Magazine Article | November 8, 2017

Competitive Advantage Is Not What It Used To Be

Source: Life Science Leader

By Rita Gunther McGrath, Globally Recognized Thought Leader

The pharmaceutical and healthcare industries are at a crossroads, with the traditional business models experiencing what some have described as “fatigue.” Like many other industries facing profound shifts, this creates the imperative to bring together the disparate fields of competitive strategy, innovation, and organizational change.

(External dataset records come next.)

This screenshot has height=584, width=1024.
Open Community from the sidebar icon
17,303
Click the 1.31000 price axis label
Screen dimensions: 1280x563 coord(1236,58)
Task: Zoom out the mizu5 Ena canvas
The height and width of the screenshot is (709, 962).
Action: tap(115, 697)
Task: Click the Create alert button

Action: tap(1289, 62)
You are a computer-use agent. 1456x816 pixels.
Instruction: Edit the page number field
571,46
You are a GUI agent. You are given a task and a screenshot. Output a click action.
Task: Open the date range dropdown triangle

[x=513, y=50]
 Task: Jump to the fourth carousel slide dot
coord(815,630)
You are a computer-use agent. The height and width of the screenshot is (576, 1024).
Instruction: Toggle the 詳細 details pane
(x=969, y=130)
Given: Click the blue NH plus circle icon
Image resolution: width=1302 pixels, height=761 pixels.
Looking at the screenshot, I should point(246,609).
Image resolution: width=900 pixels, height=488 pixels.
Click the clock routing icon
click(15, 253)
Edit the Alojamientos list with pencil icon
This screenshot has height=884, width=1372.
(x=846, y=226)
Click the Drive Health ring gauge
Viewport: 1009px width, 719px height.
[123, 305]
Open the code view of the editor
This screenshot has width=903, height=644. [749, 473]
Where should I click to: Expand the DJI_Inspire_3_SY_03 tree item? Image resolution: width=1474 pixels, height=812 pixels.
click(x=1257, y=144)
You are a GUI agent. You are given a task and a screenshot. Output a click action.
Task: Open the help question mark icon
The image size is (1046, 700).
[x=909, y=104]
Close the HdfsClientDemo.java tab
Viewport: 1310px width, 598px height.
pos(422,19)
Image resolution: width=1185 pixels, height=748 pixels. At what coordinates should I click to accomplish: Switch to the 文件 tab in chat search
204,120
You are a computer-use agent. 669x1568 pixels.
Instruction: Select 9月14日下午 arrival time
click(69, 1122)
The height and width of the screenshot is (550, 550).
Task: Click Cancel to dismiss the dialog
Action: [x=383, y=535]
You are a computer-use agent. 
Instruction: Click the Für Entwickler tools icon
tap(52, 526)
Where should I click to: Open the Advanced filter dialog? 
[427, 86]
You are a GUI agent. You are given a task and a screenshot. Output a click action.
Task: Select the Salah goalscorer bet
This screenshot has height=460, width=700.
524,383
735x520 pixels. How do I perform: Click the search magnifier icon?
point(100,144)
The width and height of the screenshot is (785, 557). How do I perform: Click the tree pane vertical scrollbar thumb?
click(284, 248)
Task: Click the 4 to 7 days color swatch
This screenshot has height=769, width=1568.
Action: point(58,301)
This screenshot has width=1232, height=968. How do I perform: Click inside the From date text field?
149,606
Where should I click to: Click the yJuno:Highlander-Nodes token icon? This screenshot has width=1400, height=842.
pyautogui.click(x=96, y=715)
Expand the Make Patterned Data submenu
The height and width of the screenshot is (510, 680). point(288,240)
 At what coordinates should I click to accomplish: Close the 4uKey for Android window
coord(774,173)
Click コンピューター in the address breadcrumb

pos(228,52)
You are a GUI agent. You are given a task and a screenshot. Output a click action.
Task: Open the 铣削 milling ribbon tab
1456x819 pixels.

We need to add new frameworks and tools for practicing strategy to the well-entrenched ones many of us are still using, because the boundary conditions have utterly changed. What use is a five-forces analysis, for instance, when firms can be both buyers and suppliers simultaneously? How valuable is industry analysis when the most significant competition crosses industry lines?

THE NEW STRATEGY PLAYBOOK
The implications of all these ideas come together in what I refer to as a new playbook for strategy. Strategy today needs to be based on the idea of transient competitive advantage — that is, where you compete, how you compete, and how you win is very different when competitive advantage is no longer sustainable for a long period of time. The new playbook encompasses:

  1. Continuous organizational reconfiguration so the organization doesn’t get stuck in bureaucracy
  2. Healthy disengagement when the time comes
  3. Deft resource allocation so people and funds go to their best opportunities rather than being held hostage in often-competing organizational silos
  4. Innovation as a genuine proficiency, throughout the organization
  5. Courageous leaders who realize you can’t manage a secret
  6. Talent strategies that fit a “tour-of-duty” world

The good news is that we have developed a number of new tools and frameworks that are suitable for this higher-velocity, uncertain environment.

NEW TOOLS FOR INNOVATION
For instance, when it comes to assessing and selecting projects, we know that including option value (the value of a right to make a future choice) can counter the pervasive anti-innovation bias of innovation killing tools such as net present value. It also allows you to invest in the future without risking massive losses.

We also understand much better how to use intelligent failure to facilitate learning. In fact, rather than calling them failures, I’d encourage you to think of them as investments in learning, much in the same way we invest in experiments in science. Even when a hypothesis is not borne out, it teaches us what avenues are likely not to be fruitful, which has value.

Opportunity recognition is a skill that can be enhanced and developed in a systematic way, as can the other elements of innovation proficiency, such as incubating new projects and accelerating their growth. Although the old competitive rules in the life sciences and healthcare spaces are changing, with those changes also comes tremendous opportunities — if leaders learn to capitalize on them.



Rita Gunther McGrath is a globally recognized thought leader who focuses on leading innovation and growth, working with senior executives to think strategically, even in today’s rapidly changing and volatile environments.

She is the author of the book “The End of Competitive Advantage.”